The task: Format the lines below as a JSON list of strings, one string per line, skipping blank lines. Leave the pictures out.

┄┄┄┄┄┄

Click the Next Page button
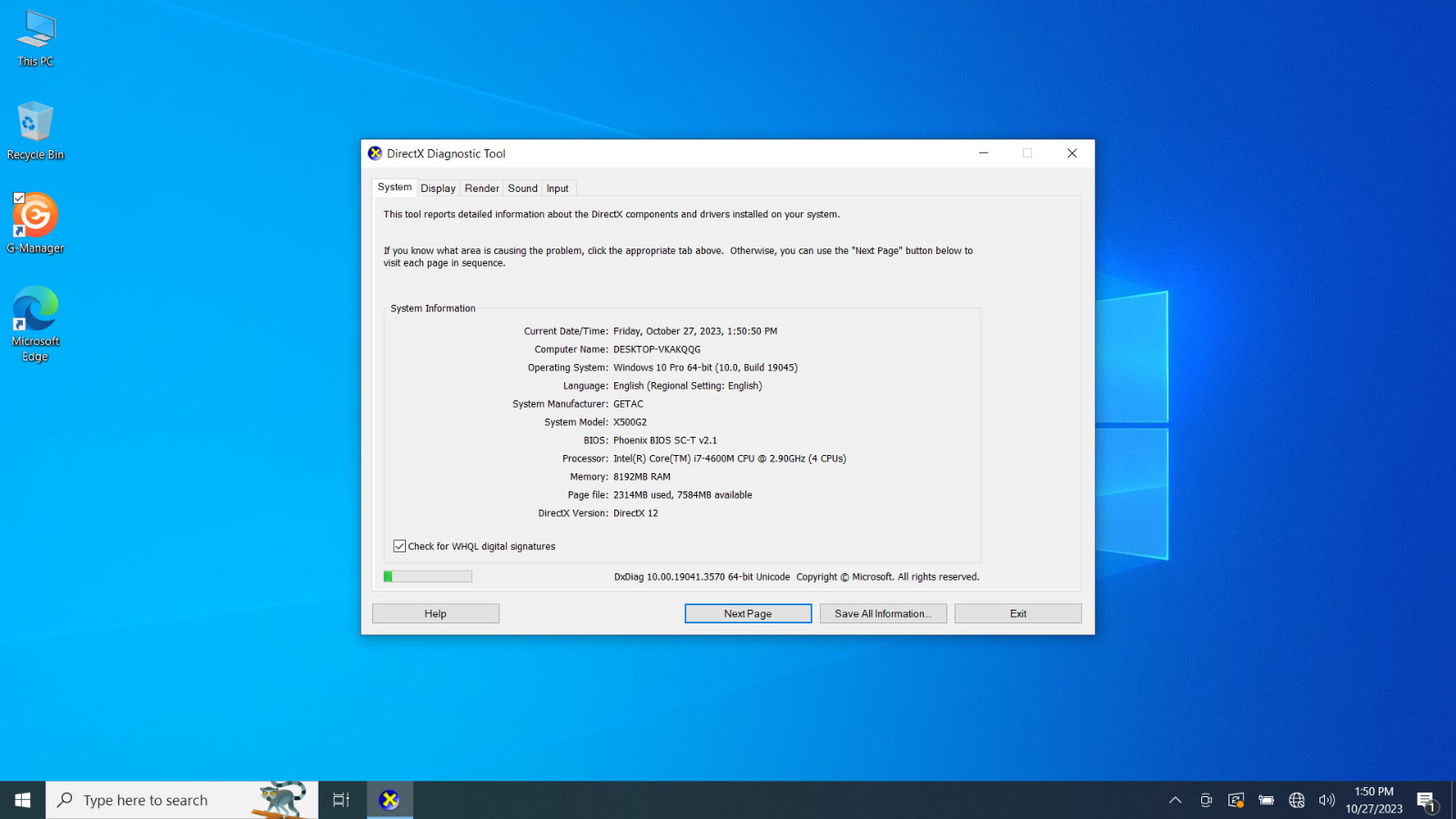[x=748, y=613]
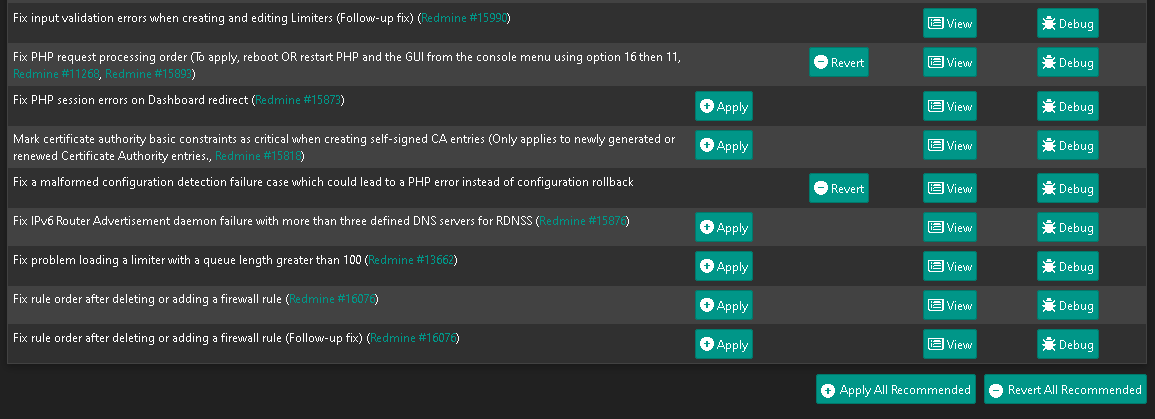Open the Redmine #11268 link
This screenshot has height=419, width=1155.
coord(56,74)
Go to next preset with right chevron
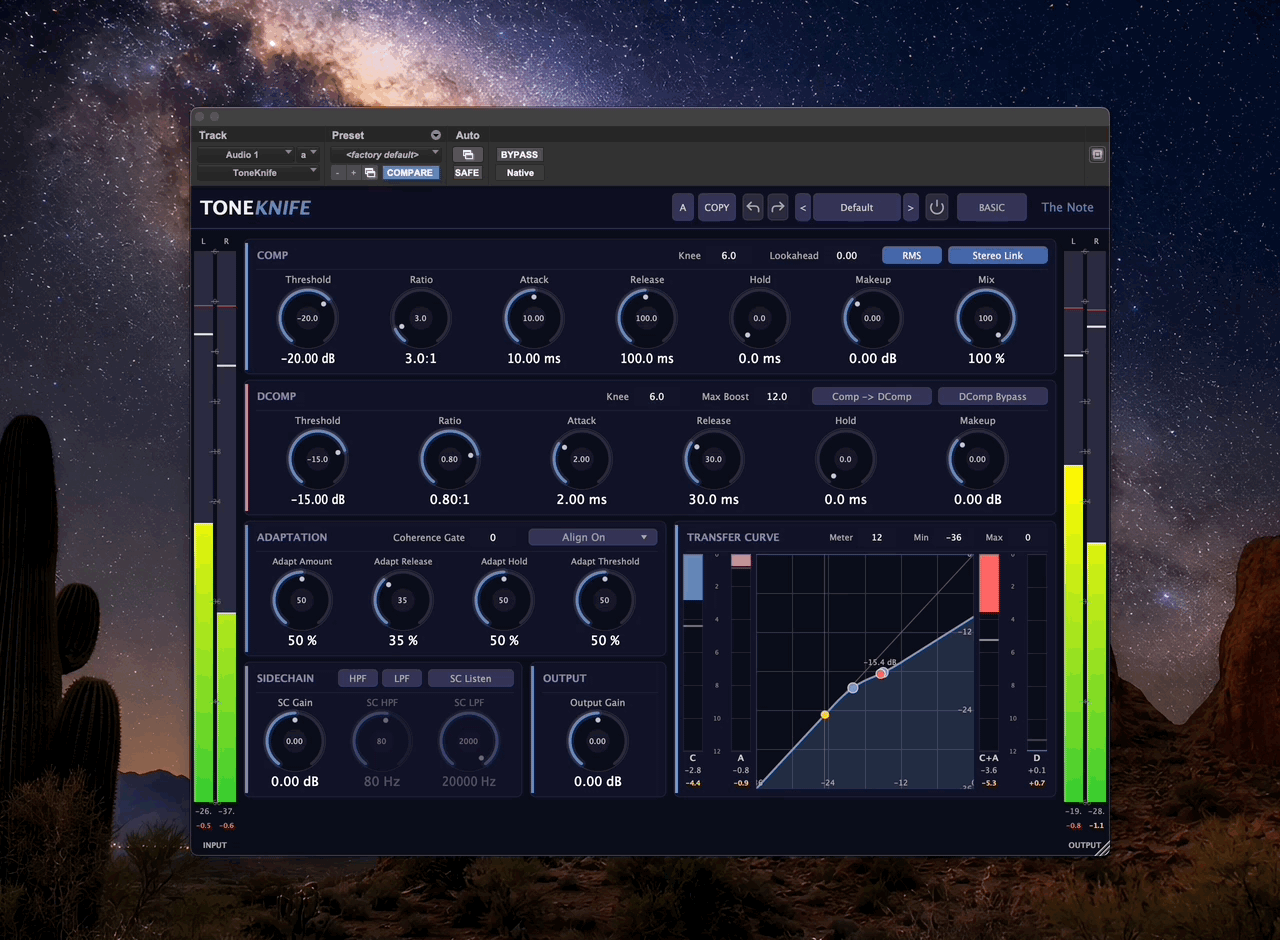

┄┄┄┄┄┄

Finished task:
[
  "Click the Next Page button",
  "[x=748, y=613]",
  "Open the Redmine #11268 link",
  "This screenshot has height=419, width=1155.",
  "coord(56,74)",
  "Go to next preset with right chevron"
]